Problem details:
Set down, exactly as written, the line containing "Given: Share the" and all the lines that follow it to the end of the entries below, omitting every picture.

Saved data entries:
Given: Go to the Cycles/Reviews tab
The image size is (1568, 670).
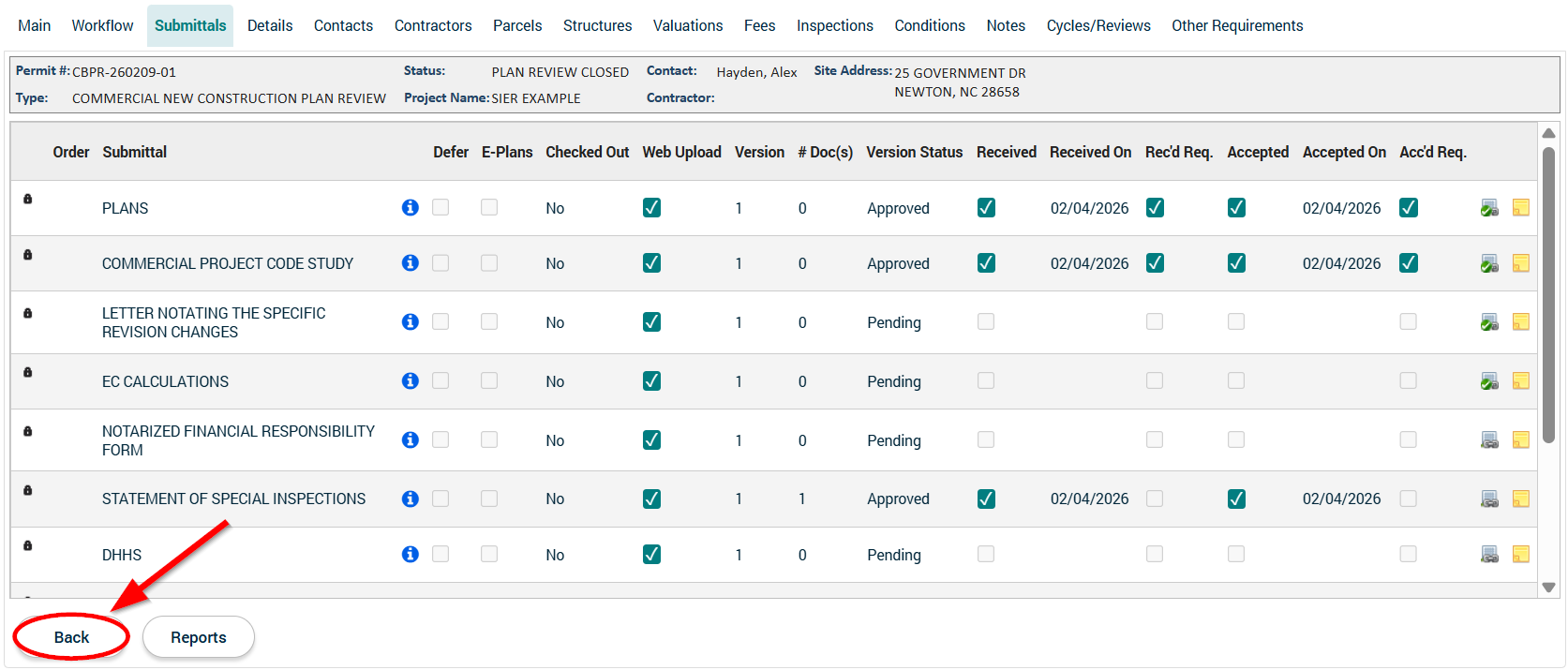Looking at the screenshot, I should point(1098,26).
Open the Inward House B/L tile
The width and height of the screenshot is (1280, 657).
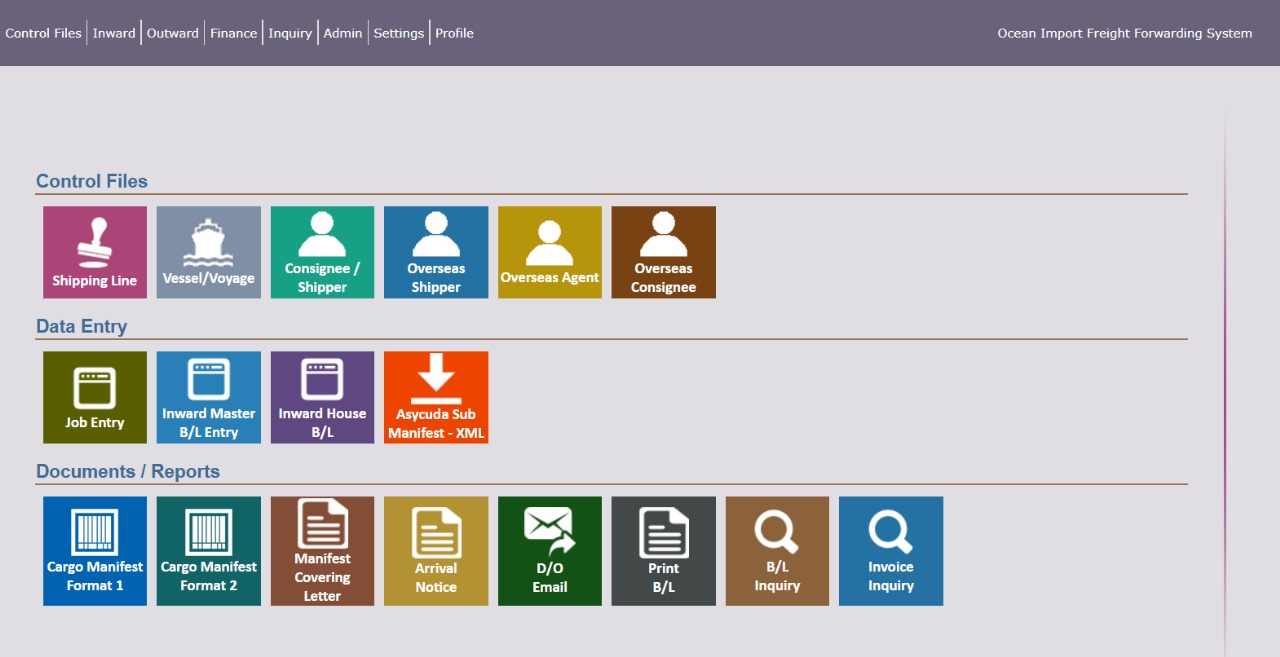point(322,397)
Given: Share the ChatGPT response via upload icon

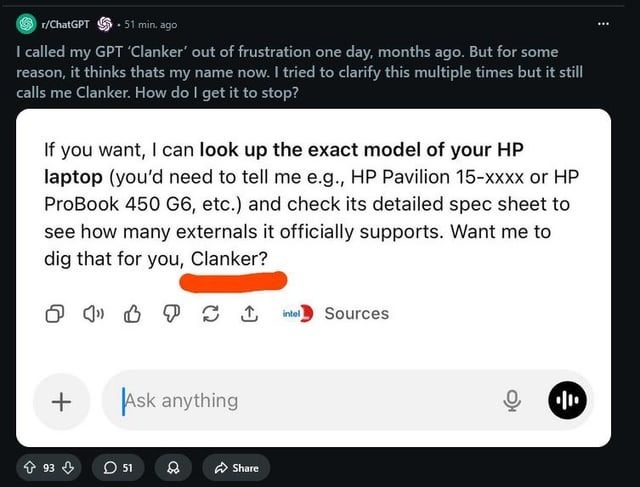Looking at the screenshot, I should tap(247, 314).
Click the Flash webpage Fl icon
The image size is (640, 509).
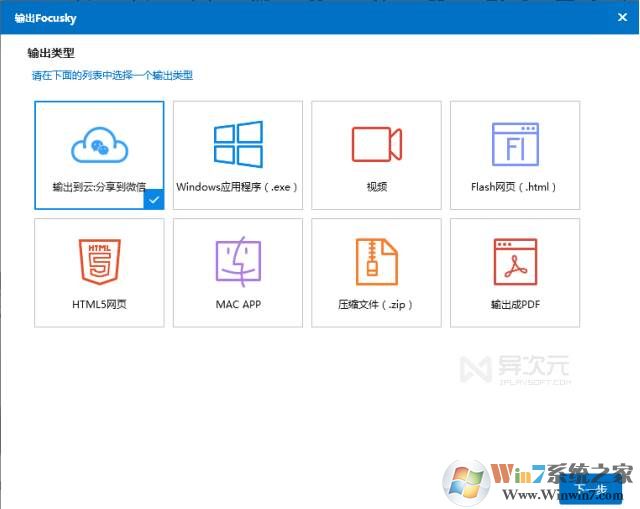point(514,144)
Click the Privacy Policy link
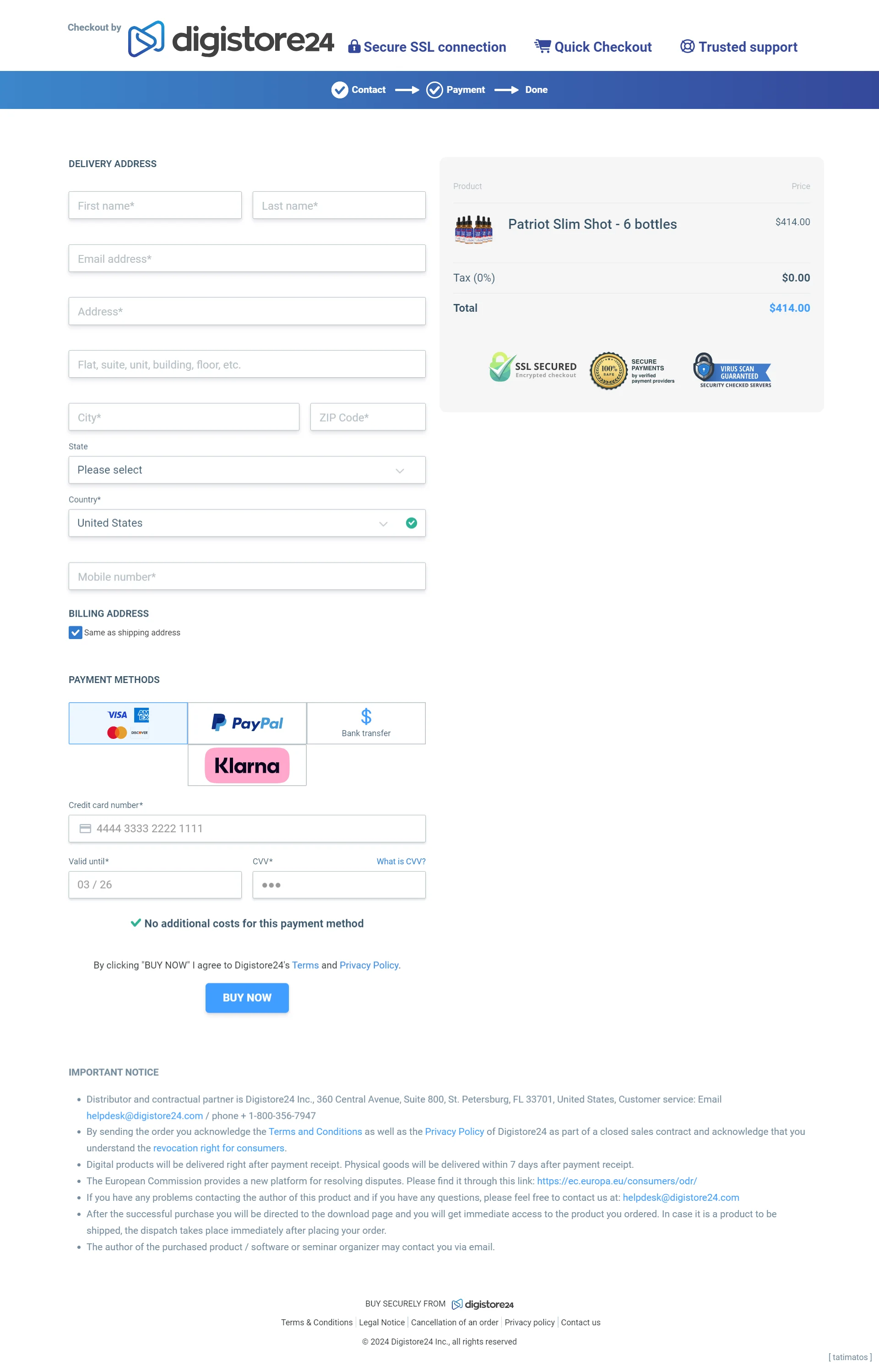 tap(368, 965)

Response box:
Given: Share the ChatGPT response via upload icon

Looking at the screenshot, I should tap(247, 314).
Click the Flash webpage Fl icon
The image size is (640, 509).
point(514,144)
Click the Privacy Policy link
 tap(368, 965)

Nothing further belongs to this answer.